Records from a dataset
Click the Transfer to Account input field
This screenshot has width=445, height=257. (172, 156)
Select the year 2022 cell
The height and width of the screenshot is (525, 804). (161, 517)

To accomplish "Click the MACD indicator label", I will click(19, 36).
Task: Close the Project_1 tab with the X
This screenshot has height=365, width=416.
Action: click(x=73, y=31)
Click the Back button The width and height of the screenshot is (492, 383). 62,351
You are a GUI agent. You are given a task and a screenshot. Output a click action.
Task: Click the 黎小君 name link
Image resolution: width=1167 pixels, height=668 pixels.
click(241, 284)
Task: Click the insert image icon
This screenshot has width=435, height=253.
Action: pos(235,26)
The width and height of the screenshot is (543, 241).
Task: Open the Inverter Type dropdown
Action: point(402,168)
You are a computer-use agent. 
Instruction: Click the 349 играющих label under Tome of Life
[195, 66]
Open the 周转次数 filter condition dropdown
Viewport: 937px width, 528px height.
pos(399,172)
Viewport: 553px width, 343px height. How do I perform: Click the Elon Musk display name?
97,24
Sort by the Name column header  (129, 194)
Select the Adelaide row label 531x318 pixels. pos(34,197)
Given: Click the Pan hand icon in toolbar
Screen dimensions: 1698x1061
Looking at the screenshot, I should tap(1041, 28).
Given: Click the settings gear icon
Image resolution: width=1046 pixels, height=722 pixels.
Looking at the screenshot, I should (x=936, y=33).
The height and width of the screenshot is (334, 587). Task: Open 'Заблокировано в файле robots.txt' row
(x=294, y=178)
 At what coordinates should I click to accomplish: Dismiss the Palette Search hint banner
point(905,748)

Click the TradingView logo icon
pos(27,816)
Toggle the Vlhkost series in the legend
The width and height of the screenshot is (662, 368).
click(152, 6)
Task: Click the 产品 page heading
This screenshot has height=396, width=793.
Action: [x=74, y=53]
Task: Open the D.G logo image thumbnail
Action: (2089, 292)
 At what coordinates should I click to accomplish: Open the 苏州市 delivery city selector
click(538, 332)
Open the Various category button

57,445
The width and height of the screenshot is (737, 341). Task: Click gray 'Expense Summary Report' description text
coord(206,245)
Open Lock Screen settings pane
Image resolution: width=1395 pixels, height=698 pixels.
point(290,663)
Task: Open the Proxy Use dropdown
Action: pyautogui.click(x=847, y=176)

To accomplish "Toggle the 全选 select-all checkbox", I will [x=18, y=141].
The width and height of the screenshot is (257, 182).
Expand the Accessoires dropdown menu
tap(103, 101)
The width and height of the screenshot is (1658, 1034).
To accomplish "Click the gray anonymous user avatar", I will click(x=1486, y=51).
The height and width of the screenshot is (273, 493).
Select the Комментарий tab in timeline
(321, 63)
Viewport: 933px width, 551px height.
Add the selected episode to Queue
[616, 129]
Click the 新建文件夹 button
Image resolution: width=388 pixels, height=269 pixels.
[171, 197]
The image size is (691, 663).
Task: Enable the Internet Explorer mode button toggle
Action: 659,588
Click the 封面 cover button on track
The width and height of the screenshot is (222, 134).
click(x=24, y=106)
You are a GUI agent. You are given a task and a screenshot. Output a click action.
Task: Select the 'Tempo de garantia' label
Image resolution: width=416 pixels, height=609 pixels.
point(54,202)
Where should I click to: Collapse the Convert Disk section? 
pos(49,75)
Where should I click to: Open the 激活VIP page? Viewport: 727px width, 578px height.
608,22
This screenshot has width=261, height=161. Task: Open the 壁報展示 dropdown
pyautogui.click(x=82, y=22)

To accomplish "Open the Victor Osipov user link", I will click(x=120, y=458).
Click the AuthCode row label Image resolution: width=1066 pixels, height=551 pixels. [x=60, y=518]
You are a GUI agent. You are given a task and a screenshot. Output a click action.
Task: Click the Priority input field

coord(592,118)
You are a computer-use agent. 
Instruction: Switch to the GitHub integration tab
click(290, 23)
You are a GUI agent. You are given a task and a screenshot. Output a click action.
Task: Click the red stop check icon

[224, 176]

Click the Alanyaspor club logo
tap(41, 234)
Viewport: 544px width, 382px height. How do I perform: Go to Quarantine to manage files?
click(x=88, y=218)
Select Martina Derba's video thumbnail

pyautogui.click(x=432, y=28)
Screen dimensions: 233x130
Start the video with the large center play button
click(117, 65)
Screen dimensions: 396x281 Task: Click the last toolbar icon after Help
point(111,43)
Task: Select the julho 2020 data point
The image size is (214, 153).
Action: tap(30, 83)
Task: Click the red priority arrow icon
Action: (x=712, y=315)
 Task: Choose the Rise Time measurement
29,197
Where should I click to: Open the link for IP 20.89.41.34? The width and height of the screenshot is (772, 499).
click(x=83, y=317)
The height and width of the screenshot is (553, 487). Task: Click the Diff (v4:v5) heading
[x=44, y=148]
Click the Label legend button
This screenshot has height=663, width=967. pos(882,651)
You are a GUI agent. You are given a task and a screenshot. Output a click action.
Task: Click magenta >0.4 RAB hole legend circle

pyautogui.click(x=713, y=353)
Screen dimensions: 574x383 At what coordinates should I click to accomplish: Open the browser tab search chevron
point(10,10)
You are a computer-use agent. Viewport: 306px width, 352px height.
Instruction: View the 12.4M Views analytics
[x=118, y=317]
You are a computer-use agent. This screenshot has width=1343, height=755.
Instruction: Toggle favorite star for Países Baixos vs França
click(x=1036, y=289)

- **Stated problem**
Rewrite the records from their beginning through the line containing "click(241, 284)", substituting "Return button" for "Back button" and keeping everything else the same.

- **Result of the task**
Click the Transfer to Account input field
This screenshot has width=445, height=257. (172, 156)
Select the year 2022 cell
The height and width of the screenshot is (525, 804). (161, 517)

To accomplish "Click the MACD indicator label", I will click(19, 36).
Task: Close the Project_1 tab with the X
This screenshot has height=365, width=416.
Action: click(x=73, y=31)
Click the Return button The width and height of the screenshot is (492, 383). 62,351
You are a GUI agent. You are given a task and a screenshot. Output a click action.
Task: Click the 黎小君 name link
Image resolution: width=1167 pixels, height=668 pixels.
click(241, 284)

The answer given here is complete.